▸ TASK INPUTS:
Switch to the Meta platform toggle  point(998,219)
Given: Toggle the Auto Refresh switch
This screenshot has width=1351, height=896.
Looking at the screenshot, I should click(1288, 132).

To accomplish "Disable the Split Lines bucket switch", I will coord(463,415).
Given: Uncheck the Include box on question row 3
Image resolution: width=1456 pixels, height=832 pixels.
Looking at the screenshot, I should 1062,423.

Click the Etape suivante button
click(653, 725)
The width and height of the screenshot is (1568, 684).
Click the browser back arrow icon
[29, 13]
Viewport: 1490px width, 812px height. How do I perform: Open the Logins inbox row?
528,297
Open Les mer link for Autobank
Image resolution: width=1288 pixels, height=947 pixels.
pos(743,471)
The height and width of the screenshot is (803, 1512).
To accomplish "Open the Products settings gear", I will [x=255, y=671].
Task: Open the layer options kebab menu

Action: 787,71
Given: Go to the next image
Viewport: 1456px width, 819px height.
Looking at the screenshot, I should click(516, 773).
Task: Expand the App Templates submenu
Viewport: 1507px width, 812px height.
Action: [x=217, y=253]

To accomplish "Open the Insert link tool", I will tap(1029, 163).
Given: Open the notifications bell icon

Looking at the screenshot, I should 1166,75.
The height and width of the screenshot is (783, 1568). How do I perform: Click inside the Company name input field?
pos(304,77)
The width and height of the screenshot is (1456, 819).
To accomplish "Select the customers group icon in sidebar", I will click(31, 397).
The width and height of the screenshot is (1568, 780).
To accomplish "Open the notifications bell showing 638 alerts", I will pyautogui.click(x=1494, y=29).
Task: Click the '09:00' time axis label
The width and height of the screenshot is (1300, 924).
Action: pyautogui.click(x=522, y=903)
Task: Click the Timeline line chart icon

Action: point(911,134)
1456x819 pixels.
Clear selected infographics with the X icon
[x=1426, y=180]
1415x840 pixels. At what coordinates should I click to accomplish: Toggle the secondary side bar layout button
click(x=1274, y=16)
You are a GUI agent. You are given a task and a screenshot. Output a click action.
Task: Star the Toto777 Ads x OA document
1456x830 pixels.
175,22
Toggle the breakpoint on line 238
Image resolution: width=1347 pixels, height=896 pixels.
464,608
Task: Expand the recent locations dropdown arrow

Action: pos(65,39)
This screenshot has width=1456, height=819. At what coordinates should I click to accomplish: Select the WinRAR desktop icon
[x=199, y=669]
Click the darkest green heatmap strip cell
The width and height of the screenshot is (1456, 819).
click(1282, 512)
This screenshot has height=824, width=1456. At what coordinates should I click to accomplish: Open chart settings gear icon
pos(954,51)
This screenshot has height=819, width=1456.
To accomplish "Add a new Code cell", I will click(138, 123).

▸ WORK REQUIRED: Which lines above carry the string "link"? Copy those lines.

▸ ANSWER AREA:
Open Les mer link for Autobank
To accomplish "Open the Insert link tool", I will tap(1029, 163).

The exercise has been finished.